Dementia has been a part of Reverend Linda Davis’ family for a long time. Dementia has been a part of Reverend Linda Davis’ family for a long time. Her sister had the syndrome, and so did her niece. She began to notice how often they both forgot about basic things. Her sister is a very strong and independent woman and business owner, but she slowly changed her behavior over a year after her diagnosis.
“It’s hard. You don’t know what you’ll get from day to day. It’s very emotional to see your loved ones suffer like that,” Davis said. “You have to learn different strategies to take care of them.”
For Black families facing dementia, the challenges extend far beyond managing the disease itself. The emotional toll on caregivers, particularly Black women who often take on the brunt of caregiving duties, can be immense. Experts warn that the mental health of these caregivers is often overlooked, creating a ripple effect of stress and strain within the family unit.
What is Dementia?
According to the Alzheimer’s Association, dementia is a general term for loss of memory, language, problem-solving, and other thinking abilities that are severe enough to interfere with daily life. The cognitive capacities, or thinking skills, begin to deteriorate with dementia symptoms to the point where daily functioning and independent living are affected. They have an impact on relationships, conduct, and emotions as well. The symptoms of dementia are progressive, meaning that they begin slowly and progressively worsen with time.

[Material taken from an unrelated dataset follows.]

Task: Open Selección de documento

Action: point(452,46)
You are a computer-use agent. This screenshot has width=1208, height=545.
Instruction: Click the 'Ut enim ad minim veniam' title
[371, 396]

The Centers for Disease Control (CDC) states that roughly one in five Americans provide care for older adults or individuals with disabilities, and over half of these caregivers are women. However, the burden falls disproportionately on Black families. African Americans are twice as likely to be diagnosed with Alzheimer’s disease and related dementias compared to the national average. This means not only are Black families more likely to have a loved one battling dementia, but they are also more likely to be the primary caregivers, shouldering the emotional and practical weight of that responsibility.
Davis pastors Boynton Chapel Methodist Church where the average person is about 65 years old. Several church members struggle with stories similar to hers. Her mission has been to create a support group to help those families.

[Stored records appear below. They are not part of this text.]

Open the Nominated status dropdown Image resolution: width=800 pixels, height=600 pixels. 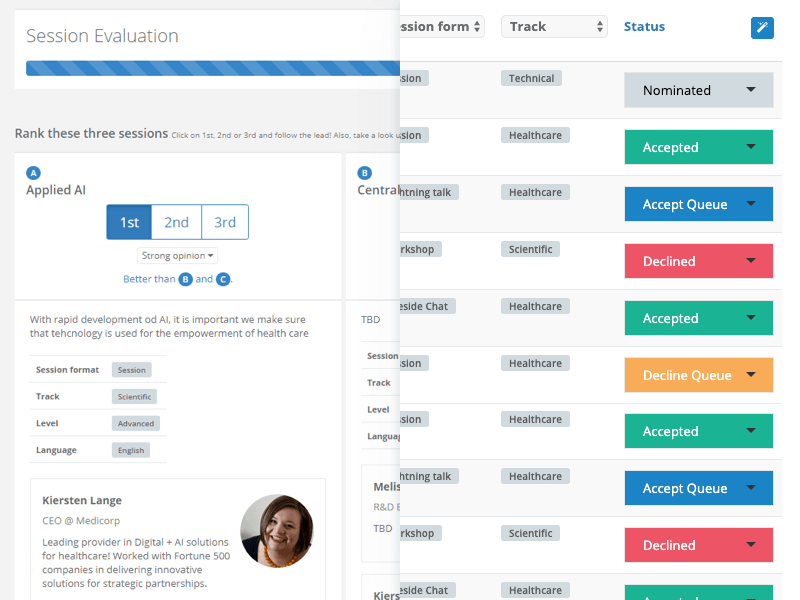(x=698, y=90)
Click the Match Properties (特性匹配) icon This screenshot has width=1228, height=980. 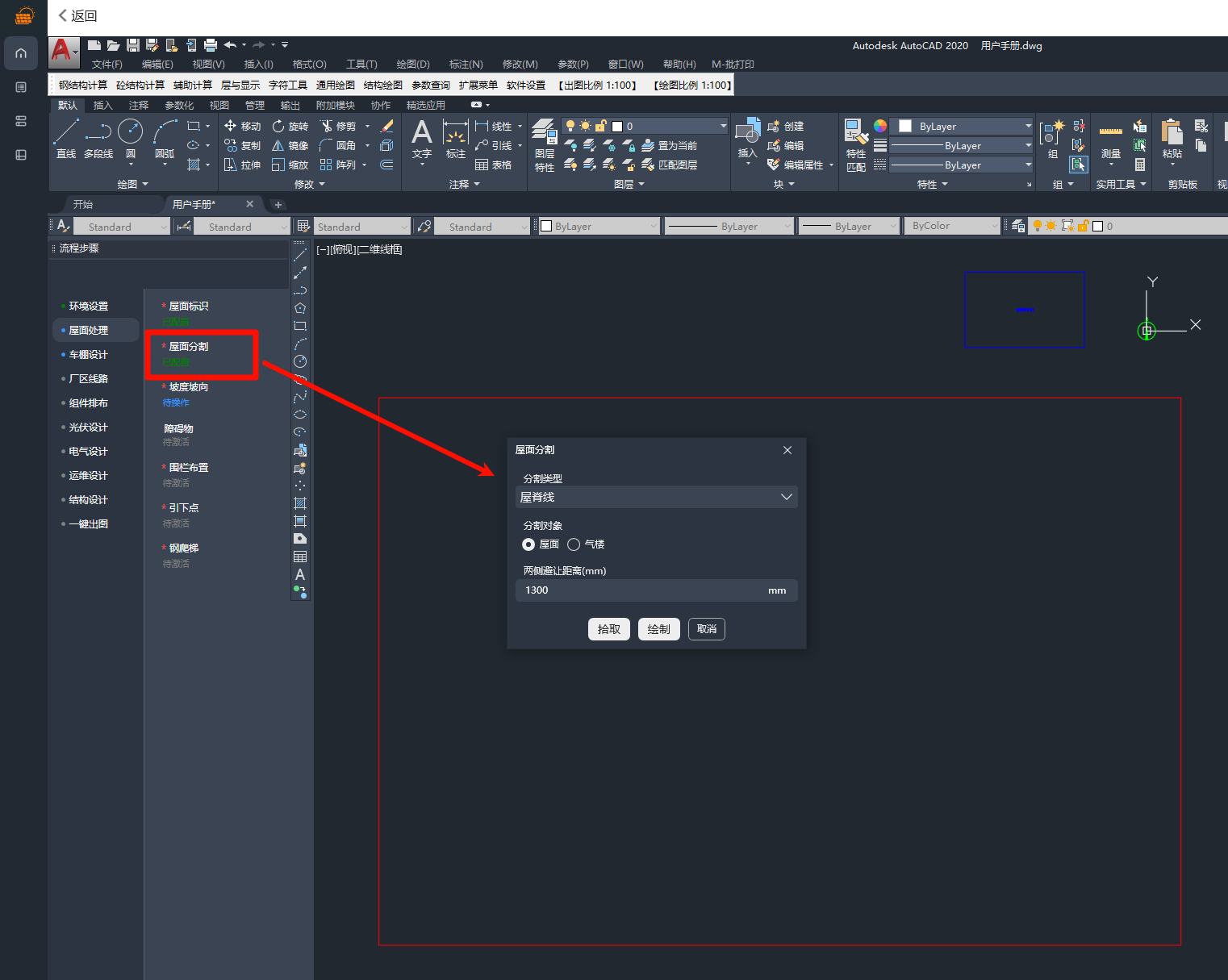pos(855,132)
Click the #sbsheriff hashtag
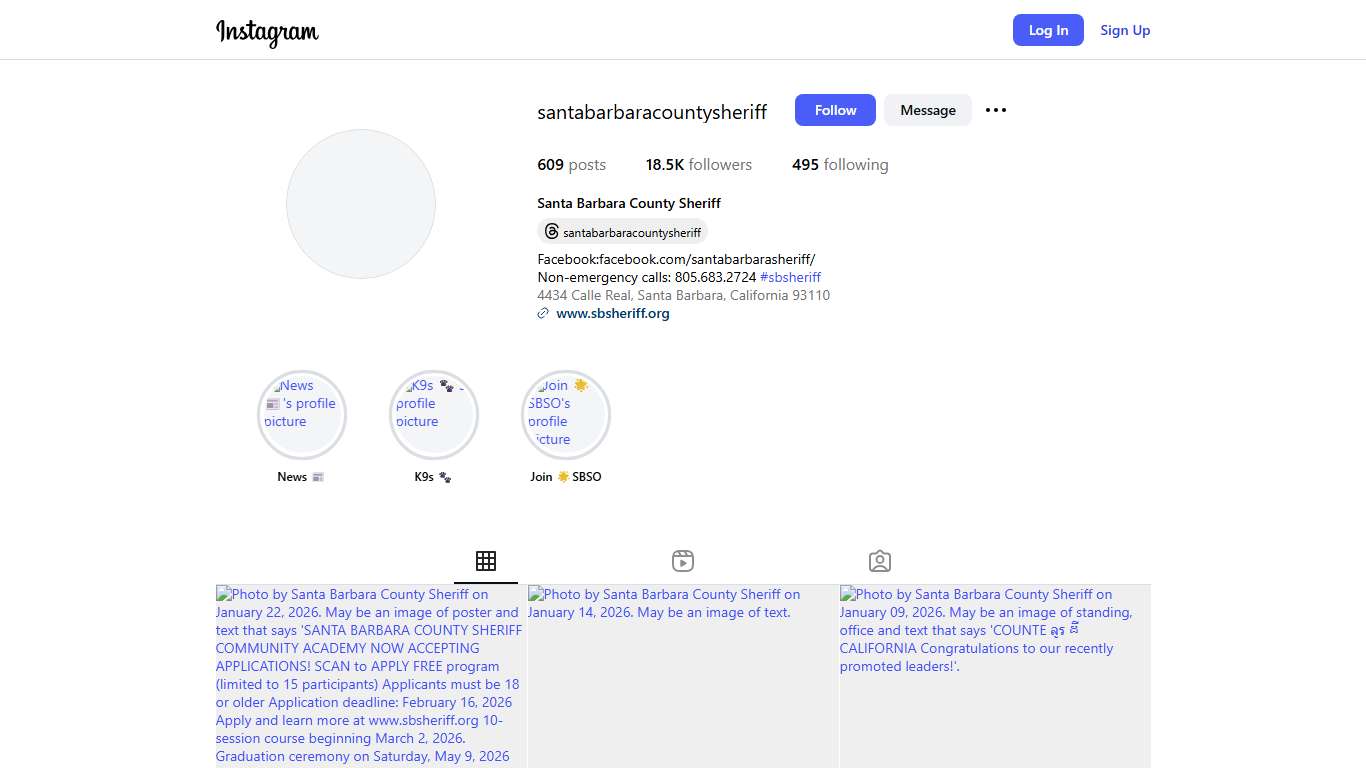1366x768 pixels. (x=790, y=277)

“We’ve been trying to partner with the University of Houston to offer resources and support for people in the Third Ward and other underserving communities,” she said. “When my sister was diagnosed with dementia and Alzheimer’s, we had no clue about who to talk to. Our family nurses helped us navigate healthcare providers, but not everyone has that assistance.”
The challenges faced by Black families go beyond simple numbers. For families where caregivers and dementia patients live under the same roof, generational differences can further complicate the situation. Members of younger generations, like Millennials, are more likely to have access to resources and open conversations about mental health.

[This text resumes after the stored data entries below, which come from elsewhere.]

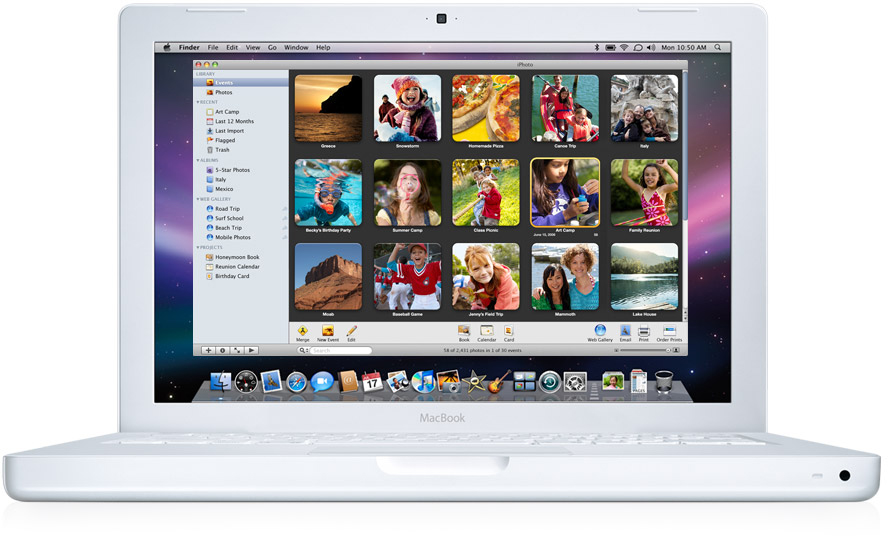This screenshot has height=536, width=888.
Task: Collapse the Albums section triangle
Action: point(198,160)
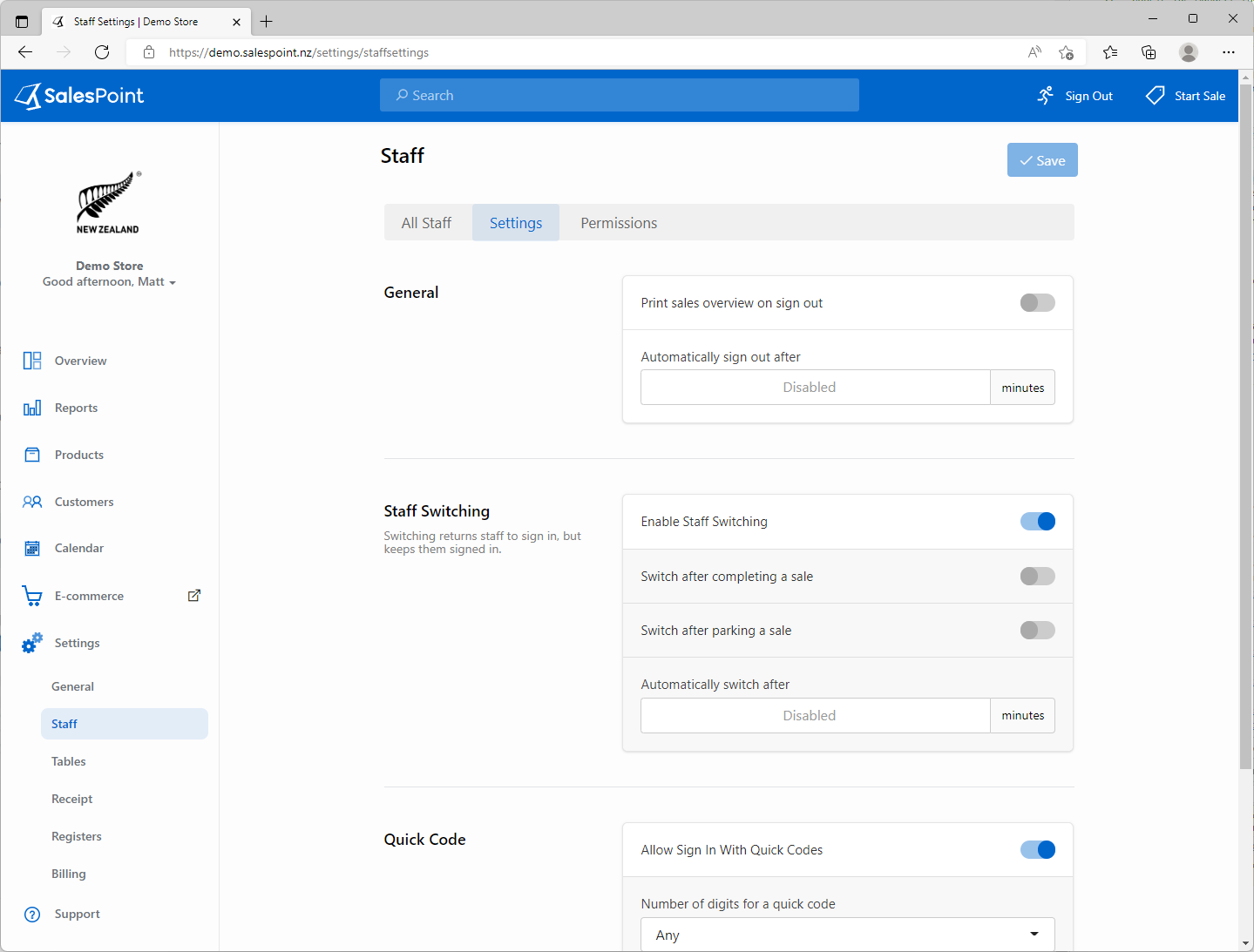1254x952 pixels.
Task: Click the Products box icon
Action: 32,455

However, older generation members may hold onto the belief of keeping family issues private, creating a wall of silence that prevents them from seeking help. This stigma surrounding mental health can be particularly detrimental for Black seniors, who might be reluctant to seek support or even acknowledge the emotional toll of caregiving, leading to a decline in well-being for the entire family.
The financial strain of caregiving adds another layer of stress for Black families. AARP research indicates that most African American caregivers are employed while caring for a loved one. This often translates to juggling work schedules, taking leave of absence, or arriving late/leaving early to accommodate caregiving needs. This constant state of imbalance can lead to burnout, financial hardship, and a decline in overall well-being for both the caregiver and the dementia patient.
Neuropsychologist Luis D. Medina, Ph.D., at the University of Houston, shares experiences similar to those of Davis. His maternal grandmother’s sister died of Alzheimer’s disease, and her daughter died of vascular dementia.
“It’s important to detect the early symptoms,” he said. “One of the big misperceptions in the Black and brown community is that these diagnoses are normal parts of the aging process.”
Warning signs
Medina said that early signs vary depending on the type of dementia and the individual. They might have trouble navigating unfamiliar territory, getting lost in their home, paying their bills promptly, struggling to manage their medication, bumping into walls regularly, or getting lost in the neighborhood while driving.
“All of these things are related to neurological changes in the brain. Treatments and interventions are the most effective,” Medina said. “My grandmother experiences this early on. She loved to cook. All her recipes were in her head, and she never wrote them down. Suddenly, she missed steps and ingredients, and things weren’t tasting the same.”
So, how can Black families navigate these complex challenges? Experts emphasize the importance of creating a support system. This may involve connecting with community organizations or faith-based groups that offer resources and respite care. Family members can also share the caregiving responsibilities, creating a more manageable workload for the primary caregiver.
Beyond building external support, cultivating empathy and self-compassion is crucial for caregivers. Educating oneself about dementia can help manage expectations and foster understanding. Taking time for self-care, whether engaging in hobbies, spending time with loved ones, or seeking therapy, is vital for preventing burnout and maintaining emotional well-being.